Ziel des Gemeindearchives ist es, allen historisch Interessierten als Gedächtnis der Gemeinde zu dienen und als Dienstleistungseinrichtung die Erforschung der Ortsgeschichte zu fördern.
Aufgaben des Gemeindearchives
- berät jedermann, der sich mit der Lokalgeschichte beschäftigen will durch archivfachliche und historische Auskünfte,
- bewertet, ordnet und verzeichnet die Aktenüberlieferung der Gemeindeverwaltung, um die rechtlichen Interessen der Gemeinde zu wahren und der Öffentlichkeit die Möglichkeit zu geben, sich mit der Geschichte der Gemeinde auseinanderzusetzen,
- übernimmt zur dauerhaften Aufbewahrung die Überlieferung von Privatpersonen, Firmen und Bauernhöfen und macht diese in Absprache mit dem Leihgeber der Öffentlichkeit zugänglich,
- sammelt Druckschriften wie Plakate, Handzettel und Broschüren,
- beteiligt sich an Vorträgen, Ausstellungen und Veröffentlichungen.
Die Bestände
Die amtliche Überlieferung gliedert sich in die vier Bestandsgruppen A bis D und umfasst die amtliche Überlieferung der Ortschaften Herzebrock, Clarholz und Lette.
Der Zusammenschluss der drei Gemeinden Herzebrock, Clarholz und Lette blieb bis zur Ausgliederung der Ortschaft Lette zum 01.01.1970 erhalten.
Bestand A – Bestand der Amtsverwaltung Herzebrock, 1810 bis 1920
Bestand A umfasst 129 Akten.
Einige wenige Akten stammen aus der Zeit der französischen Mairien und der preußischen Bürgermeistereien ab 1810. Hierbei handelt es sich vorrangig um Grundstücksrollen und Kirchenangelegenheiten.
Die Aktenüberlieferung verdichtet sich ab 1890. Letztlich lassen sich anhand des Bestandes zahlreiche Kenntnisse zur Einrichtung und Etablierung des preußischen Verwaltungswesens gewinnen.
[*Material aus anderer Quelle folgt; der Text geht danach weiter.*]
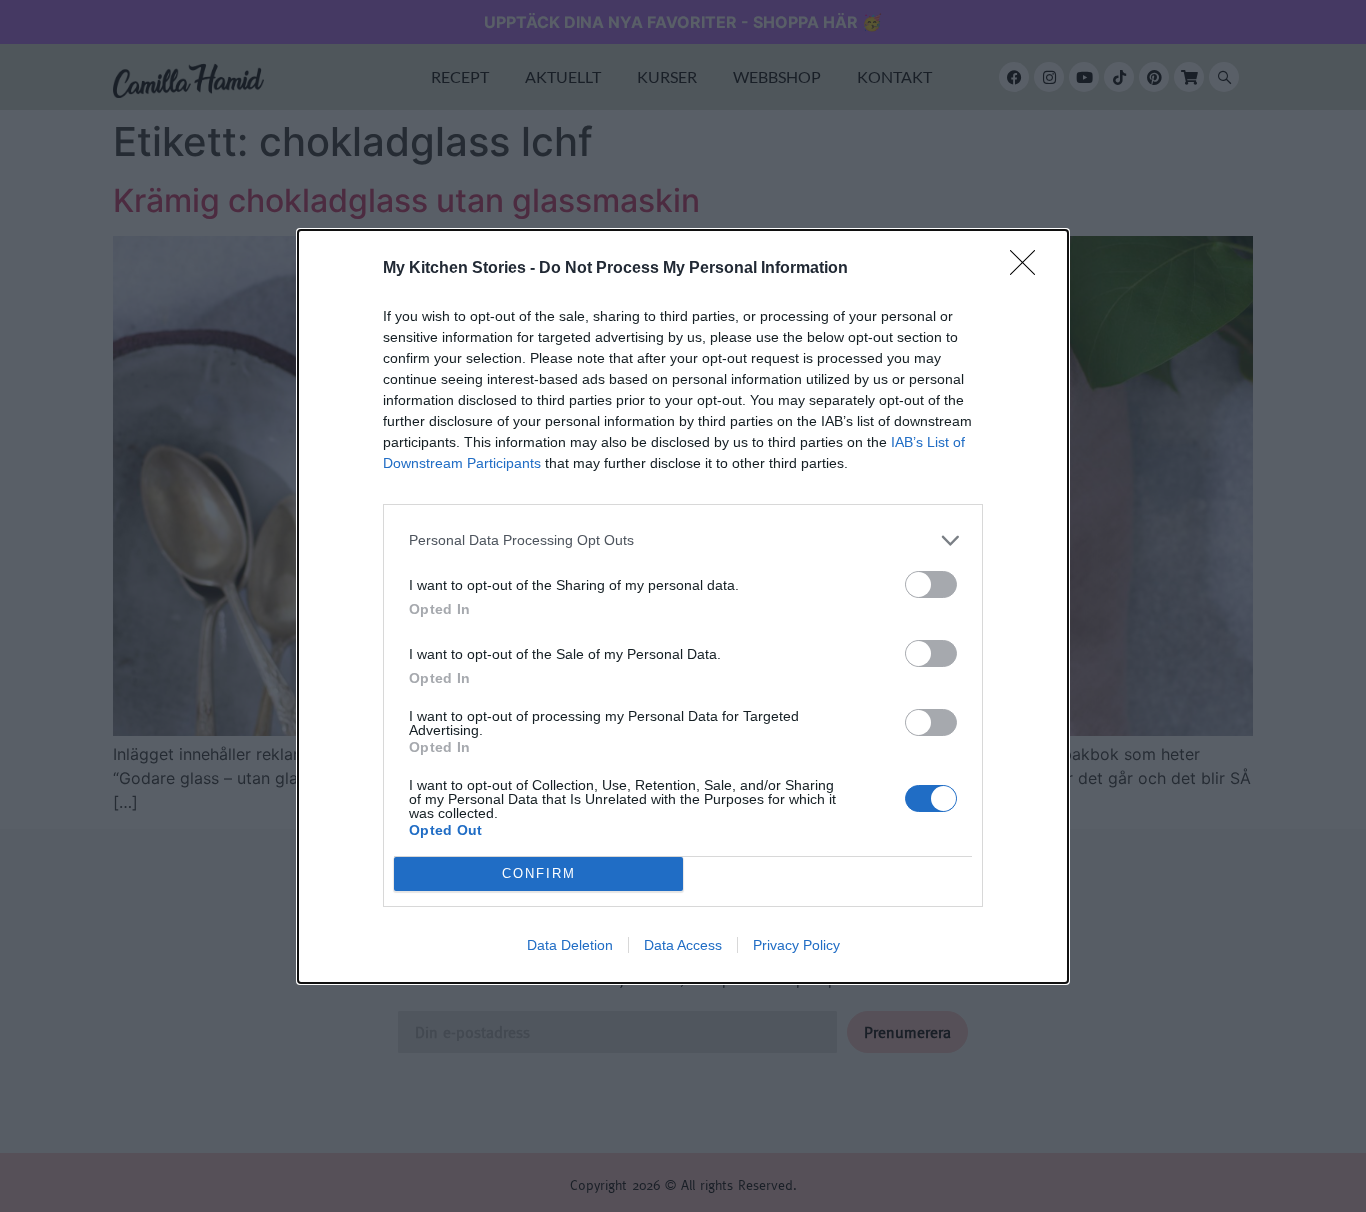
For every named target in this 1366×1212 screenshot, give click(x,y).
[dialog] (683, 606)
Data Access (683, 945)
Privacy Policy (796, 945)
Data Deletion (570, 945)
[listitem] (683, 540)
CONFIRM (539, 873)
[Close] (1029, 269)
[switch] (931, 584)
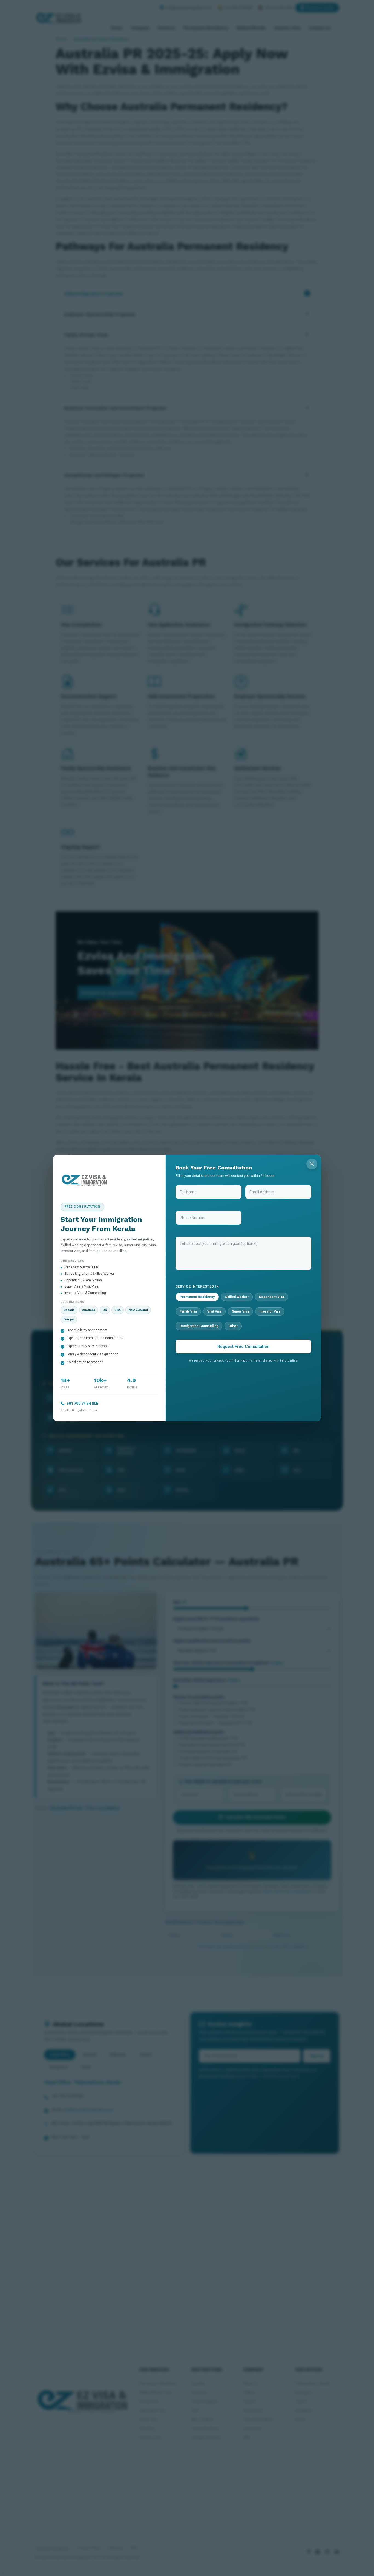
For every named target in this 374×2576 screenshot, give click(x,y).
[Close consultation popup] (311, 1164)
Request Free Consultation (243, 1346)
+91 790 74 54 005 (82, 1403)
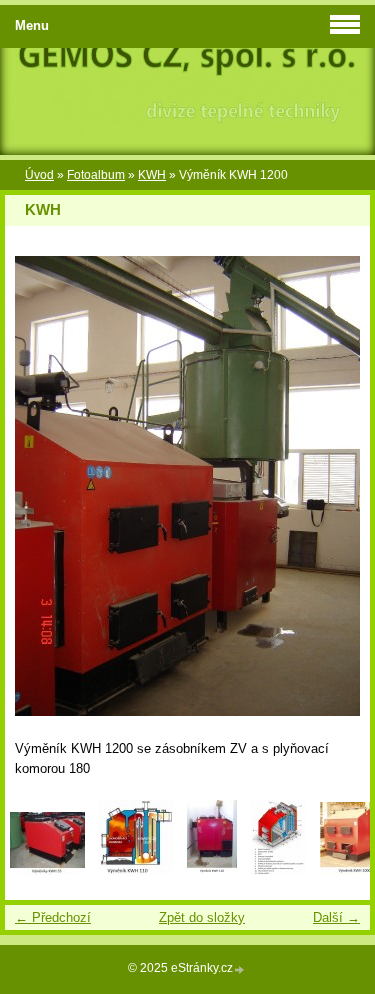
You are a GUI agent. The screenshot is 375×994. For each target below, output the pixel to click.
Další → (336, 917)
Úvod (39, 175)
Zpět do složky (202, 917)
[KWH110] (212, 870)
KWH (152, 175)
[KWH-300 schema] (278, 870)
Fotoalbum (96, 175)
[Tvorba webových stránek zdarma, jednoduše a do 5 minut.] (240, 969)
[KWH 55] (47, 870)
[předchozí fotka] (37, 486)
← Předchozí (53, 917)
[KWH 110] (136, 870)
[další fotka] (337, 486)
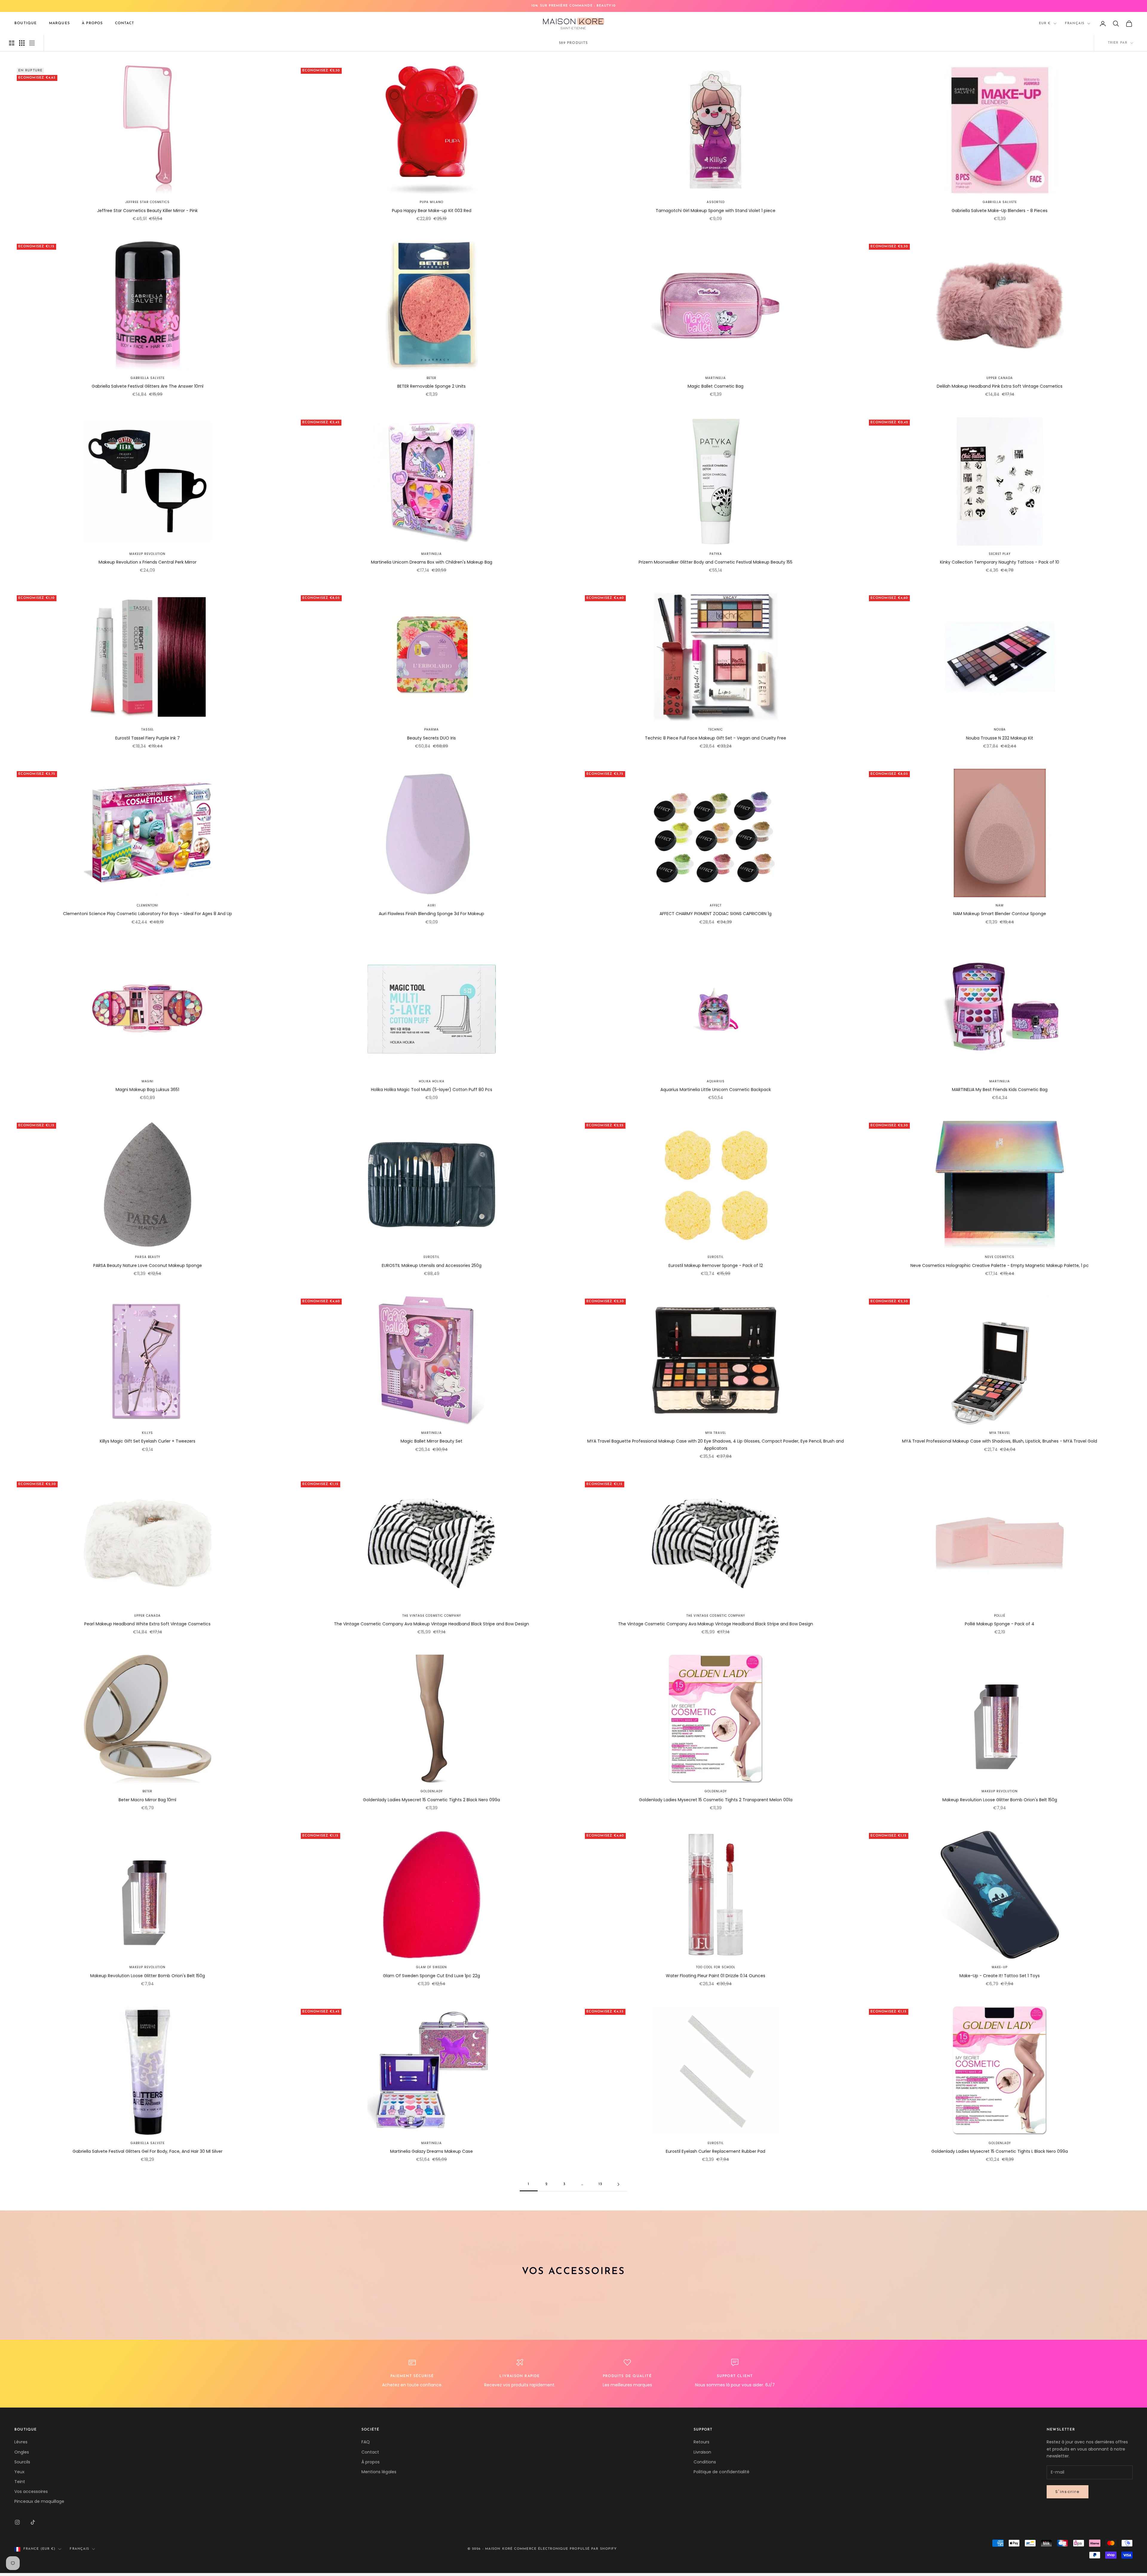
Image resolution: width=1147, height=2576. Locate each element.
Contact (124, 23)
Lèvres (20, 2442)
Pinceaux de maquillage (39, 2501)
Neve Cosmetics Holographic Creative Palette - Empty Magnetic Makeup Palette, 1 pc (999, 1265)
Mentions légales (378, 2472)
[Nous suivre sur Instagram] (17, 2522)
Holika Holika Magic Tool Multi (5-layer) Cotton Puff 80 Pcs (431, 1090)
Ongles (21, 2452)
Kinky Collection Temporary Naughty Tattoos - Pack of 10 (999, 562)
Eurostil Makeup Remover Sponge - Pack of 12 (715, 1265)
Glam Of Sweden (431, 1967)
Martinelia (715, 378)
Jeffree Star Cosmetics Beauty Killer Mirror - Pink (147, 211)
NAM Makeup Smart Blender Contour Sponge (999, 914)
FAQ (365, 2442)
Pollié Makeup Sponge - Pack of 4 (999, 1624)
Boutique (25, 23)
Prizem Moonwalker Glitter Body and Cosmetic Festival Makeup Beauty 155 (715, 562)
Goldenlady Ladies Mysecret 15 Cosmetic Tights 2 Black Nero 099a (431, 1800)
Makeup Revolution (147, 554)
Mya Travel (715, 1433)
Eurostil (432, 1257)
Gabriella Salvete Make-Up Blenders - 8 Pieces (1000, 211)
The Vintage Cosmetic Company (431, 1615)
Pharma (431, 729)
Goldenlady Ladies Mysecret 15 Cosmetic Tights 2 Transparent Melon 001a (715, 1800)
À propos (92, 23)
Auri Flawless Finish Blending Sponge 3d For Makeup (431, 914)
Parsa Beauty (147, 1257)
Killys (147, 1433)
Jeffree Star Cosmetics (147, 202)
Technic (715, 729)
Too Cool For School (715, 1967)
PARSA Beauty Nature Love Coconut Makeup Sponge (147, 1265)
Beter (431, 378)
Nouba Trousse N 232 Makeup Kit (999, 738)
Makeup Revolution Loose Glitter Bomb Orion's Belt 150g (999, 1800)
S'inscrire (1067, 2491)
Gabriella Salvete (1000, 202)
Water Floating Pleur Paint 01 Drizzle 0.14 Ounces (715, 1976)
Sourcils (22, 2462)
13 (600, 2184)
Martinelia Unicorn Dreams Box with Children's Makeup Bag (431, 562)
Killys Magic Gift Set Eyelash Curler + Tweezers (147, 1441)
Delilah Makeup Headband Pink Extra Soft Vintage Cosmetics (999, 386)
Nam (1000, 905)
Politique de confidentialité (721, 2472)
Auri (431, 905)
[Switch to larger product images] (11, 43)
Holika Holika (431, 1081)
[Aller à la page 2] (618, 2184)
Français (1074, 23)
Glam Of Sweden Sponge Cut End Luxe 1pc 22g (431, 1976)
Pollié (999, 1615)
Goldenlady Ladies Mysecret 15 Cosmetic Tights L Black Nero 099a (999, 2151)
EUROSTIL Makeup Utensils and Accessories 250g (432, 1265)
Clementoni (147, 905)
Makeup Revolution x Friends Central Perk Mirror (148, 562)
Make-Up (1000, 1967)
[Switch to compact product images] (32, 43)
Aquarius (716, 1081)
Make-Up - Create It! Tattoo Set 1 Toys (999, 1976)
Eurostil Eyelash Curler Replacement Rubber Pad (715, 2151)
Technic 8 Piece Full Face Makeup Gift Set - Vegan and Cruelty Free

Besonders interessant dürften die Bestände zu Schul- und Kirchengeschichte, zu Polizeiangelegenheiten, Armen- und Gesundheitswesen sein. Der Teilbestand Judaica erlaubt zudem Einblicke in die jüdische Geschichte von 1851 bis 1903.
Bestand B – Bestand der Amtsverwaltung Herzebrock, 1920 bis 1930
Die Akten der Registratur sind weitgehend erhalten geblieben und umfassen heute 759 Akten. Neben dem Verlust einzelner Akten fehlen Akten zu Staatsangehörigkeitssachen, Ausländerwesen und zur öffentlichen Sicherheit vollständig. Hinzugefügt wurden dem Bestand Einzelfallakten zur Wohnbauförderung und Hinterbliebenenfürsorge.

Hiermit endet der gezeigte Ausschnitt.